── RECORDS

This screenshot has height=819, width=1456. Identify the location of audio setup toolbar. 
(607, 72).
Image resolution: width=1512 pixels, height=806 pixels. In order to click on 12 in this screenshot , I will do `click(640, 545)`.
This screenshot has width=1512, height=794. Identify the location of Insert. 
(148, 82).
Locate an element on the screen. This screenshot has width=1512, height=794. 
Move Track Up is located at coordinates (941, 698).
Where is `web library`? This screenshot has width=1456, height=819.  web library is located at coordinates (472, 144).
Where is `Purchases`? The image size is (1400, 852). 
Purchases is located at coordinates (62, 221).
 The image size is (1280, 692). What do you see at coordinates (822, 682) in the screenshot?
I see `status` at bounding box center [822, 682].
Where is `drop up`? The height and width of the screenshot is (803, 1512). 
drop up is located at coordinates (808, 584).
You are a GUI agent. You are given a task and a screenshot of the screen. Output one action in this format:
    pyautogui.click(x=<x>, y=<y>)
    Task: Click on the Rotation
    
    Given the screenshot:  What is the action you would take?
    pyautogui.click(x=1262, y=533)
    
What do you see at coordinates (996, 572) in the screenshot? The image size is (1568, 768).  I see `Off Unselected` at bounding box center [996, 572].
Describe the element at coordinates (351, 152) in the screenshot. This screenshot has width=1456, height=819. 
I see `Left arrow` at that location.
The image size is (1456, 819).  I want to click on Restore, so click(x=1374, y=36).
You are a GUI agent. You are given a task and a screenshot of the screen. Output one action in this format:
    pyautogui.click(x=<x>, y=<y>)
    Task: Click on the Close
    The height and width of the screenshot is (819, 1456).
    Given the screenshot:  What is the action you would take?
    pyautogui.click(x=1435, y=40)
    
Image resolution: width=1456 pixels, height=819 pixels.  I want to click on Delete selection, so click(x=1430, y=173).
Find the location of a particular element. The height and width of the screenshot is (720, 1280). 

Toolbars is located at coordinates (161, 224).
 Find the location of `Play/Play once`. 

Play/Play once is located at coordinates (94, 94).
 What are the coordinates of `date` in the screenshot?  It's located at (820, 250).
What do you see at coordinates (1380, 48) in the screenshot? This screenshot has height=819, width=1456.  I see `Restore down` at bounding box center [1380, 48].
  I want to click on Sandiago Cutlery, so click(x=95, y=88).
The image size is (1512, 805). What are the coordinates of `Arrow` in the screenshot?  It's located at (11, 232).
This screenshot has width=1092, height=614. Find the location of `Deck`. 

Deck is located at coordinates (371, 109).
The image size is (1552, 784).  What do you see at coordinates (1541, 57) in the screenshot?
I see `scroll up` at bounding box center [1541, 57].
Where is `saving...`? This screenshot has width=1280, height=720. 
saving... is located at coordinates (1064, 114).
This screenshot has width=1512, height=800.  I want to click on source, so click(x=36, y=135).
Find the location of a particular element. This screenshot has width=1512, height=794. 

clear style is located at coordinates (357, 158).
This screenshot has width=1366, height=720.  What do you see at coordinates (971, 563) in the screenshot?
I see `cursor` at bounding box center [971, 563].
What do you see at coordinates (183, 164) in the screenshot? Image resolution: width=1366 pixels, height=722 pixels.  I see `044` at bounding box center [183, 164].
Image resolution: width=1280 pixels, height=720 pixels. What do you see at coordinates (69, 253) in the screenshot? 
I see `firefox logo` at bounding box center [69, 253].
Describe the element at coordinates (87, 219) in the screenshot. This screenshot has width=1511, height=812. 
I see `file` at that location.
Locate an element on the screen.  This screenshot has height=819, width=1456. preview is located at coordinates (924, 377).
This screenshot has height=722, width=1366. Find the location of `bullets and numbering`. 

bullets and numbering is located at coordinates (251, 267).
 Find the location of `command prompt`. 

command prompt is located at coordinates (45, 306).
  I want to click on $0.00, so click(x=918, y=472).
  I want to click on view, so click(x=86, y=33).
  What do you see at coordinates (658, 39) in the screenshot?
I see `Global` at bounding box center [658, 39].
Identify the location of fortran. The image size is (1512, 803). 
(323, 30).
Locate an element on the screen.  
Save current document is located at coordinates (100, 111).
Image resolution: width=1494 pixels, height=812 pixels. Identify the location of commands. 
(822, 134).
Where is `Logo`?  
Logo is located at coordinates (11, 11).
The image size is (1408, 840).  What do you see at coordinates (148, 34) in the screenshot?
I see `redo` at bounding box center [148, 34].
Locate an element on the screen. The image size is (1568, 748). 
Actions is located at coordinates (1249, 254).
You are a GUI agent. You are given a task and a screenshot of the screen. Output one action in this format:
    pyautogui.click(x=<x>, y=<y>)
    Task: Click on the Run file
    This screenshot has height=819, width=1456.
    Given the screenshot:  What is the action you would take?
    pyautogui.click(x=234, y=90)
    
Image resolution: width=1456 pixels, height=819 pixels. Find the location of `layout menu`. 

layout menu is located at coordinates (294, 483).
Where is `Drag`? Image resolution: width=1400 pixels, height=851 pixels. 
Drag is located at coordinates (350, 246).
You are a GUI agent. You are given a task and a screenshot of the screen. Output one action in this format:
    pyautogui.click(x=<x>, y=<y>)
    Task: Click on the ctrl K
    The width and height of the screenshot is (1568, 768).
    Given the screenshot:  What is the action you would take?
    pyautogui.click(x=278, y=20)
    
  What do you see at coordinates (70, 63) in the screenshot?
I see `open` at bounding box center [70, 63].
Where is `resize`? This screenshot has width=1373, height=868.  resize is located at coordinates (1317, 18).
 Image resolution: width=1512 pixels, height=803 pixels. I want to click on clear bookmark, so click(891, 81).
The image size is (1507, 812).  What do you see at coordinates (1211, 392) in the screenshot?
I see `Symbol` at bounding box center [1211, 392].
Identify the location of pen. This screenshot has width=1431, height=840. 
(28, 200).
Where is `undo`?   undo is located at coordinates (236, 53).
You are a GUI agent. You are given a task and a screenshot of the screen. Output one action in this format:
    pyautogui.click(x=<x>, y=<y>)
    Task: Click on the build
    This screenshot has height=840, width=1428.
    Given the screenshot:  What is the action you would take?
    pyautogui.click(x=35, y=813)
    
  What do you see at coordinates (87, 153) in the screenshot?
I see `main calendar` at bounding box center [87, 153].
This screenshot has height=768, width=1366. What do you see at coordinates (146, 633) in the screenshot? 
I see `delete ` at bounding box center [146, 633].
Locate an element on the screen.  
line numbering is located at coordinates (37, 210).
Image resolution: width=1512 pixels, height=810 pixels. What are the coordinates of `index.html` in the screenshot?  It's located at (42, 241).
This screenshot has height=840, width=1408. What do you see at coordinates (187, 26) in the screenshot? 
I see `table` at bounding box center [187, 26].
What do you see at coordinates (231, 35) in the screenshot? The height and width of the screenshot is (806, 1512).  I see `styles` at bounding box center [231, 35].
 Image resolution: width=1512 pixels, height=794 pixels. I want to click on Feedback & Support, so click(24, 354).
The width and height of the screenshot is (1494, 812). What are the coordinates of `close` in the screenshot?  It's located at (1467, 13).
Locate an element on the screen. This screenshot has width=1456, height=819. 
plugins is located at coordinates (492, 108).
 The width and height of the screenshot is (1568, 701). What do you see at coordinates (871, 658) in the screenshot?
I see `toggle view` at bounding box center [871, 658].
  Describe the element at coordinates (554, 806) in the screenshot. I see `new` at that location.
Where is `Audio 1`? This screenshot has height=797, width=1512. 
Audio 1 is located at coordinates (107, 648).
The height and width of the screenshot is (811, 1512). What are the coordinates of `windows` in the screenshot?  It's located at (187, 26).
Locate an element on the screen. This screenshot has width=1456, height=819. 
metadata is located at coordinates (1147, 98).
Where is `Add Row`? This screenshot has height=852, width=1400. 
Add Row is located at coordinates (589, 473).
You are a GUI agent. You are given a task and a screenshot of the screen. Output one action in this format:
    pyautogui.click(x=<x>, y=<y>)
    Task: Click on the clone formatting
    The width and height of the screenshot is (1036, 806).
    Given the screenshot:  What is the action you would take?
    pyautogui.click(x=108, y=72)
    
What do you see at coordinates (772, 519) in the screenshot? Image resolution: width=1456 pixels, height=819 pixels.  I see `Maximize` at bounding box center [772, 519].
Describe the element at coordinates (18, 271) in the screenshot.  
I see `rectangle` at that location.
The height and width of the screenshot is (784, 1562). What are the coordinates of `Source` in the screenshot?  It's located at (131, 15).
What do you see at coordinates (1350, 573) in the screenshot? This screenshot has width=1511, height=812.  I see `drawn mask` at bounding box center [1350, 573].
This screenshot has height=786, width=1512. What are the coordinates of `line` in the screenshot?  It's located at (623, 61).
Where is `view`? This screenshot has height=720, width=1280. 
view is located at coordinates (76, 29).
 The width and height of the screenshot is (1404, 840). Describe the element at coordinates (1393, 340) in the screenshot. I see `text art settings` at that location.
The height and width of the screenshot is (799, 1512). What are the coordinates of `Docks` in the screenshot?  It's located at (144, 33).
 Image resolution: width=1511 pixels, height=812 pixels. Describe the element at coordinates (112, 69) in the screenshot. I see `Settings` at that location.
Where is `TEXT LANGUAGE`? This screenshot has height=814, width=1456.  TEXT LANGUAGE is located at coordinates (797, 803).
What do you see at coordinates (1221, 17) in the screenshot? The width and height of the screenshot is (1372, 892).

────

EXERCISE PROMPT ->
Format the entries from the line containing "coordinates (236, 53)." to the line containing "The width and height of the screenshot is (1494, 812)." as a numbered list, leaving out any blank lines.

RESPONSE TO THIS EXERCISE ->
1. Where is `undo`?   undo is located at coordinates (236, 53).
2. You are a GUI agent. You are given a task and a screenshot of the screen. Output one action in this format:
3.     pyautogui.click(x=<x>, y=<y>)
4.     Task: Click on the build
5.     This screenshot has height=840, width=1428.
6.     Given the screenshot:  What is the action you would take?
7.     pyautogui.click(x=35, y=813)
8.   What do you see at coordinates (87, 153) in the screenshot?
9. I see `main calendar` at bounding box center [87, 153].
10. This screenshot has height=768, width=1366. What do you see at coordinates (146, 633) in the screenshot? 
11. I see `delete ` at bounding box center [146, 633].
12. Locate an element on the screen.  
13. line numbering is located at coordinates (37, 210).
14. Image resolution: width=1512 pixels, height=810 pixels. What are the coordinates of `index.html` in the screenshot?  It's located at (42, 241).
15. This screenshot has height=840, width=1408. What do you see at coordinates (187, 26) in the screenshot? 
16. I see `table` at bounding box center [187, 26].
17. What do you see at coordinates (231, 35) in the screenshot? The height and width of the screenshot is (806, 1512).  I see `styles` at bounding box center [231, 35].
18.  Image resolution: width=1512 pixels, height=794 pixels. I want to click on Feedback & Support, so click(24, 354).
19. The width and height of the screenshot is (1494, 812). What are the coordinates of `close` in the screenshot?  It's located at (1467, 13).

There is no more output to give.